■ Task to carry out:
No pictures go into the output, which should consist only of the lines from the first line of the data through the line with "The height and", copied exactly.
********
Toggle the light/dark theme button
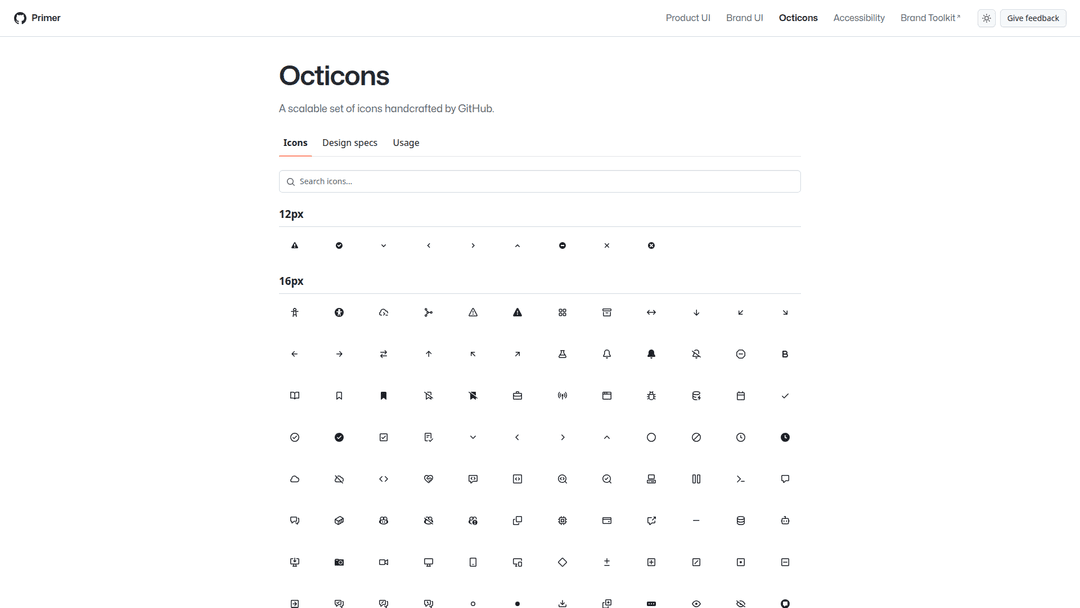 point(986,18)
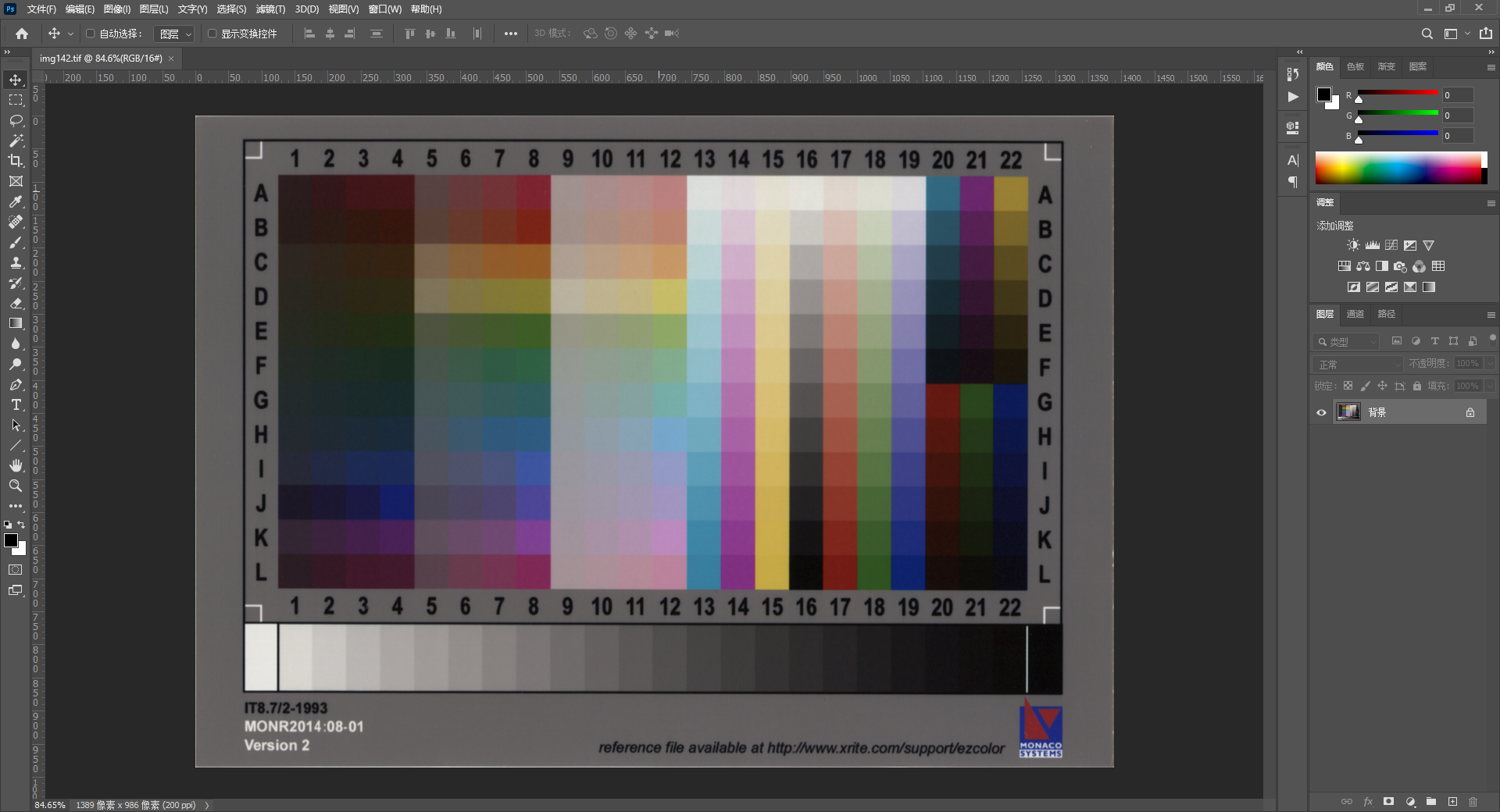Click the RGB color spectrum bar
This screenshot has height=812, width=1500.
(1398, 168)
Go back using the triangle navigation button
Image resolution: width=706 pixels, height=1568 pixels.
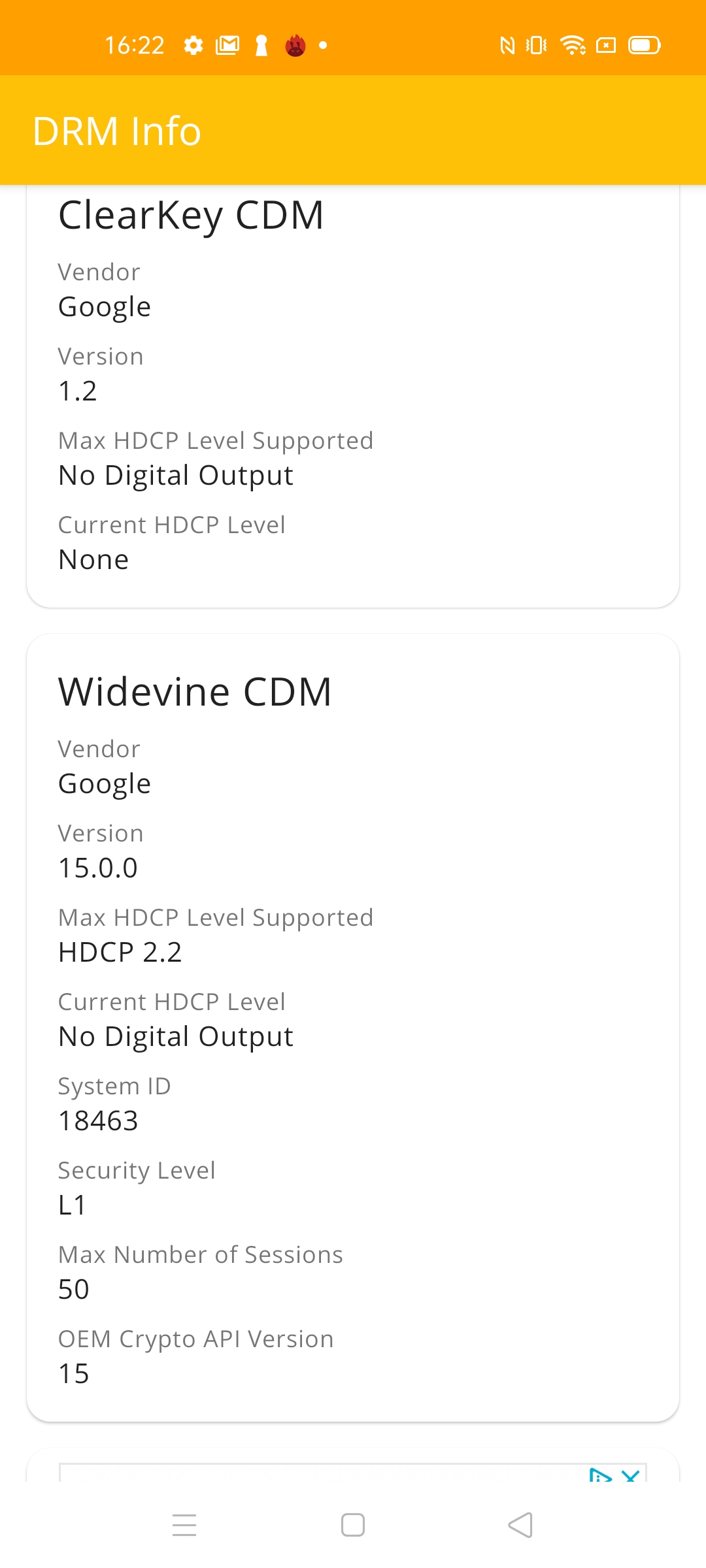point(520,1525)
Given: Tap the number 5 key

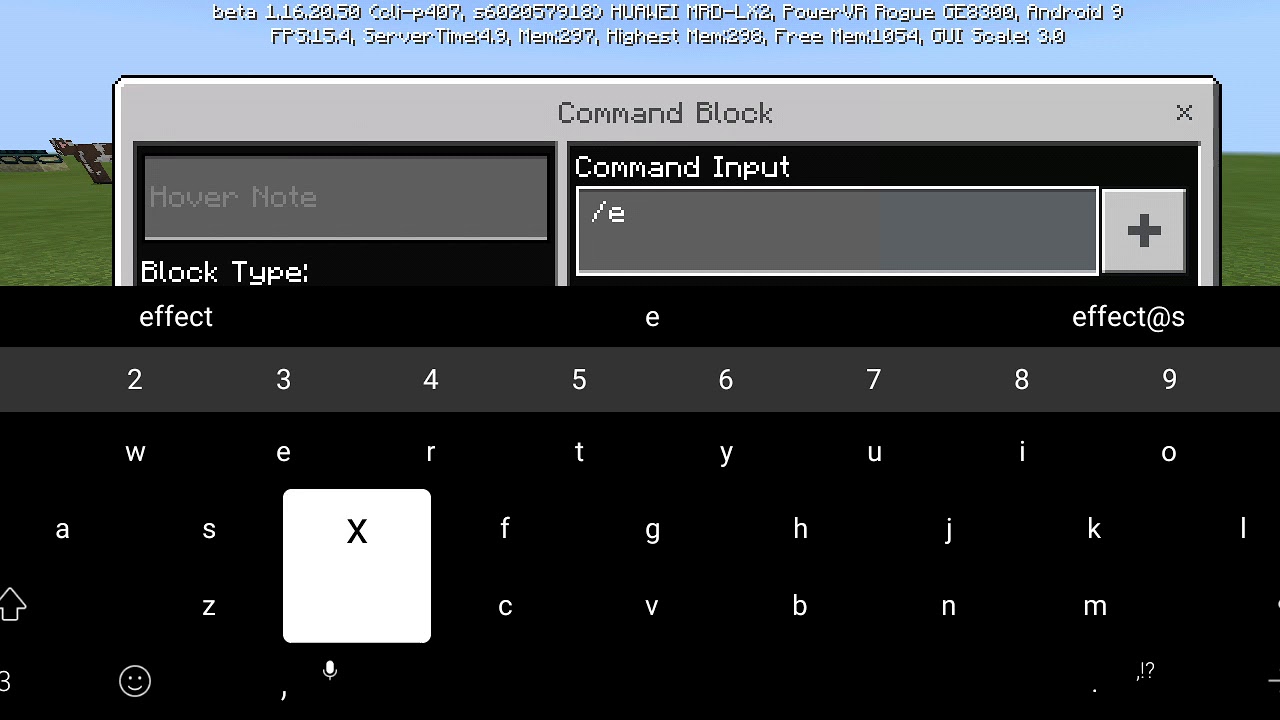Looking at the screenshot, I should [x=579, y=380].
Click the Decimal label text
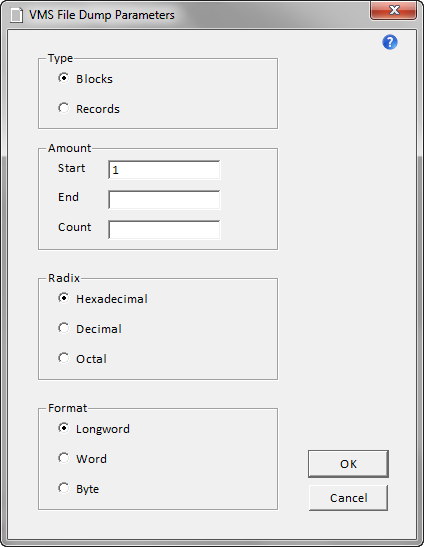 pyautogui.click(x=99, y=329)
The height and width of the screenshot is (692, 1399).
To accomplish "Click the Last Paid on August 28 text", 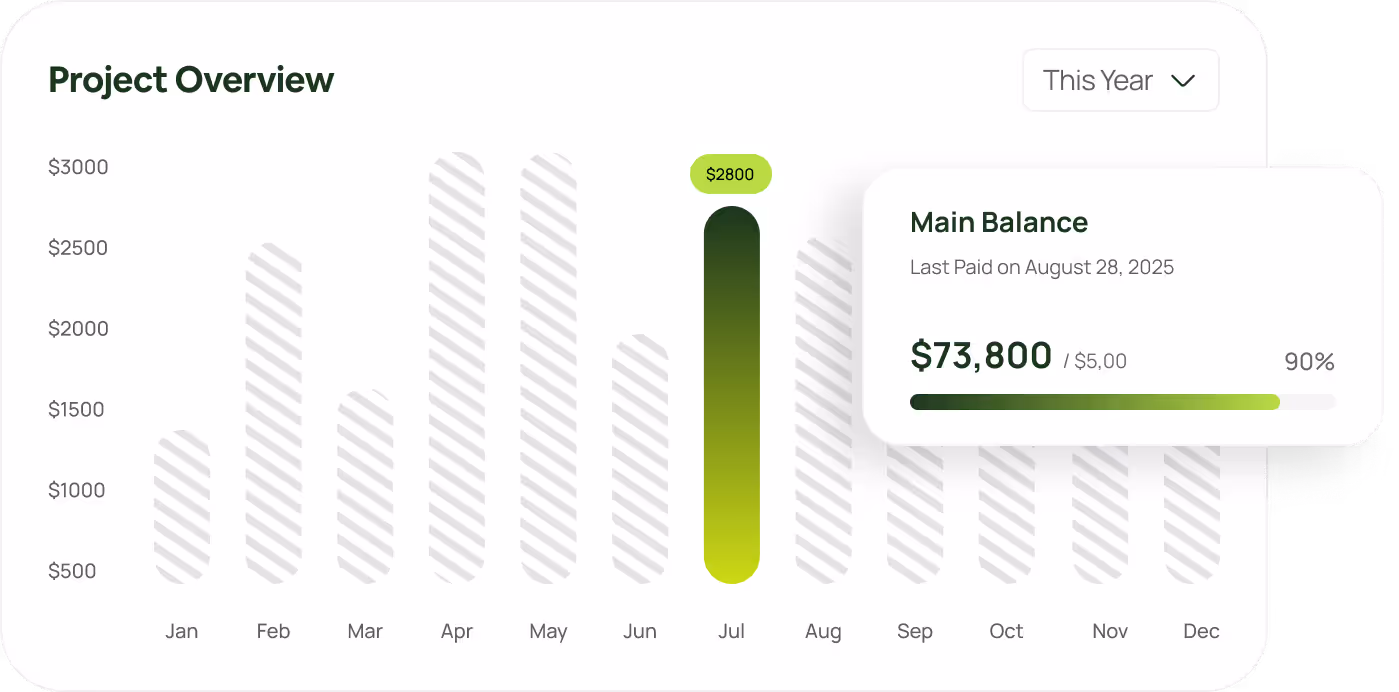I will click(x=1042, y=267).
********
■ Solution to this exercise:
Toggle the light/dark theme button
 point(986,18)
Click the RGB color spectrum bar
This screenshot has height=812, width=1500.
(1398, 168)
Go back using the triangle navigation button
Image resolution: width=706 pixels, height=1568 pixels.
point(520,1525)
Given: Tap the number 5 key

Looking at the screenshot, I should [x=579, y=380].
Click the Decimal label text
 pyautogui.click(x=99, y=329)
The height and width of the screenshot is (692, 1399).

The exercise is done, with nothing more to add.